Katichakrasana
Yogasana
Katichakrasana
The name of this yoga posture, Katichakrasana, literally means rotation of the waist. It gives a nice stretch to the waist and helps in making it more flexible and supple. It takes very little time to do the stretch and it benefits your body in many ways. A simple yet very effective yoga posture, Katichakrasana carries the power to heal constipation if practiced regularly and accurately.
How to do Standing Spinal Twist (Katichakrasana)
- Stand up straight with your feet together.
- As you breathe in, stretch your hands to the front, palms facing each other, parallel to the ground.
- Checkpoint: Are your palms at shoulder-width distance from each other.
- Exhale and gently twist from the waist to the right and look back over the right shoulder. Tip from Art of Living Yoga experts: Keep your feet glued in their place – this gives you a better twist!
- Keep the distance between your palms constant. Do you feel the stretch in your lower back
- During twist put your left hand on right shoulder and stretch right hand on left to lower back waist.
- Breathing in, come back to the center.
- Breathing out, turn to your left and repeat the yoga posture on your left side.

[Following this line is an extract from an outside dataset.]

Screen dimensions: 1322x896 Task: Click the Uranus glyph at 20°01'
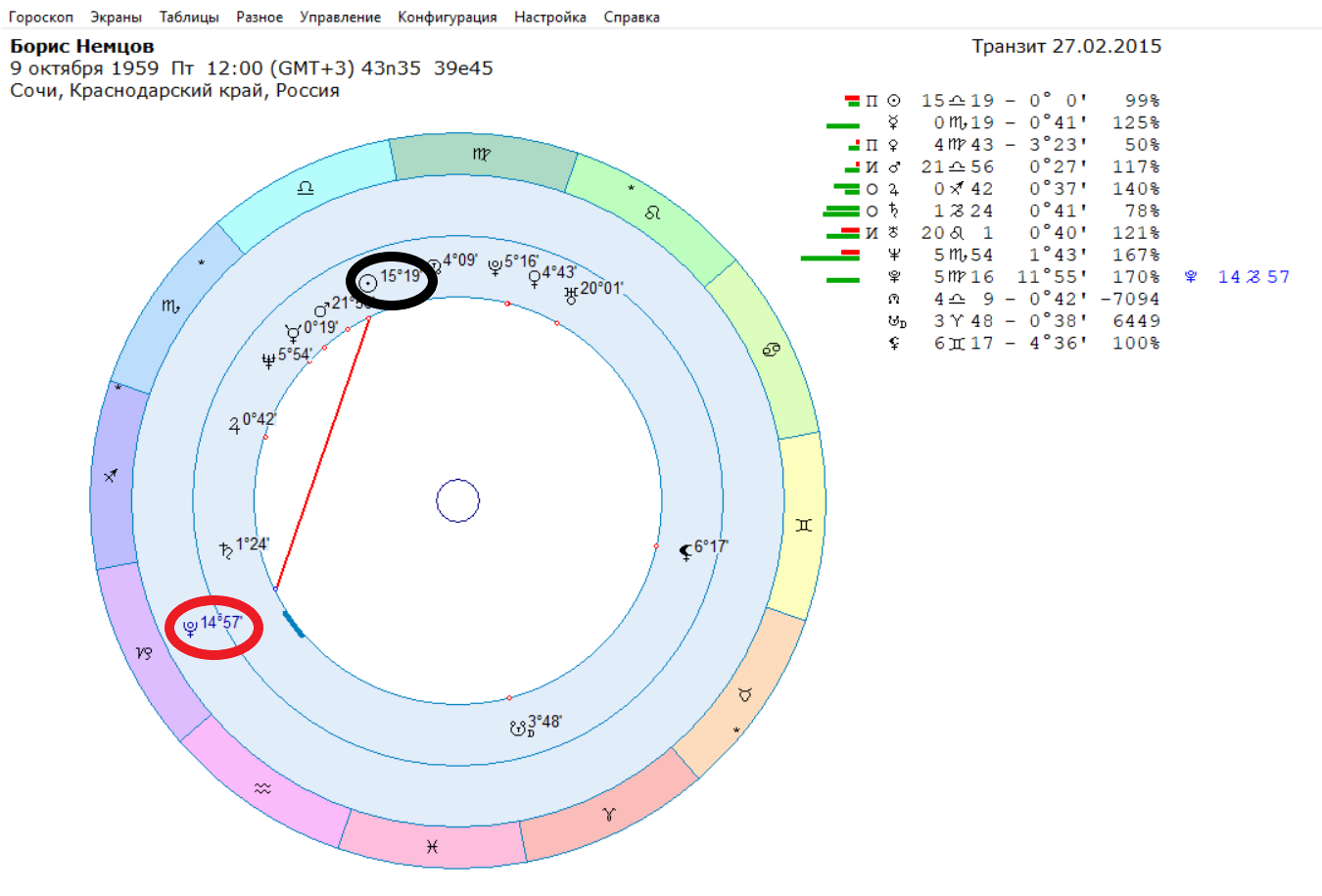tap(571, 294)
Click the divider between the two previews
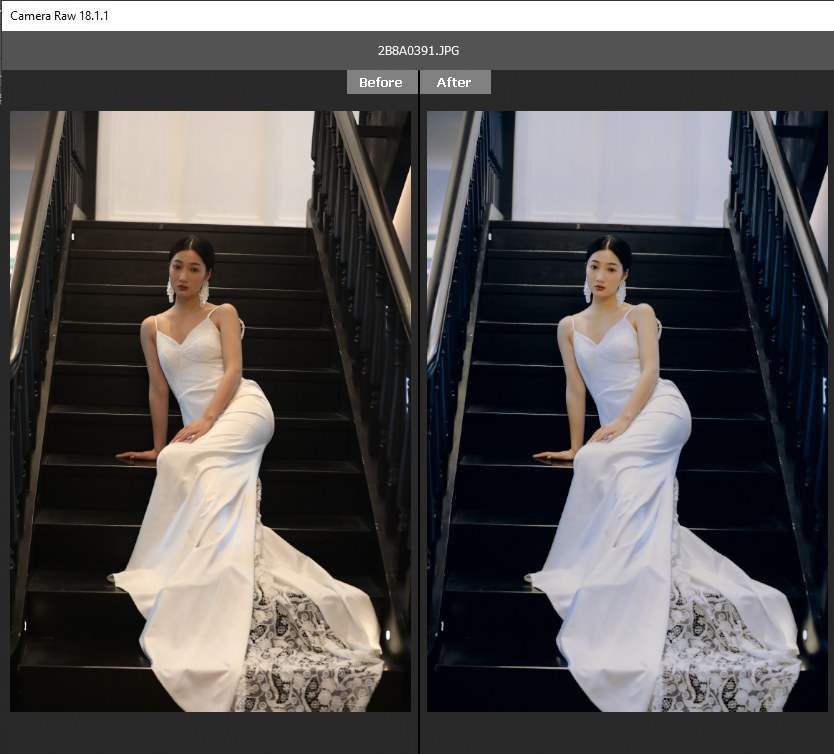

- Breathing in, come back to the center.
- Repeat this yoga pose a few times on both sides and then breathing out, bring your hands down.
- Keep movements slow and graceful. Avoid moving body with a jerk. You get better benefits when you coordinate your movements gracefully with the breath.
Benefits of the Standing Spinal Twist (Katichakrasana)
- Good for relieving constipation
- Strengthens and improves the flexibility of the spine and waist
- Good for arm and leg muscles
- Opens up the neck and shoulders and strengthens the abdominal muscles and lower back
- Beneficial for those with sedentary or deskbound jobs
Contraindications of the Standing Spinal Twist (Katichakrasana)
Avoid practicing Standing Spinal Twist (Katichakrasana) during pregnancy, or if you have hernia, slip disc or any abdominal surgery recently.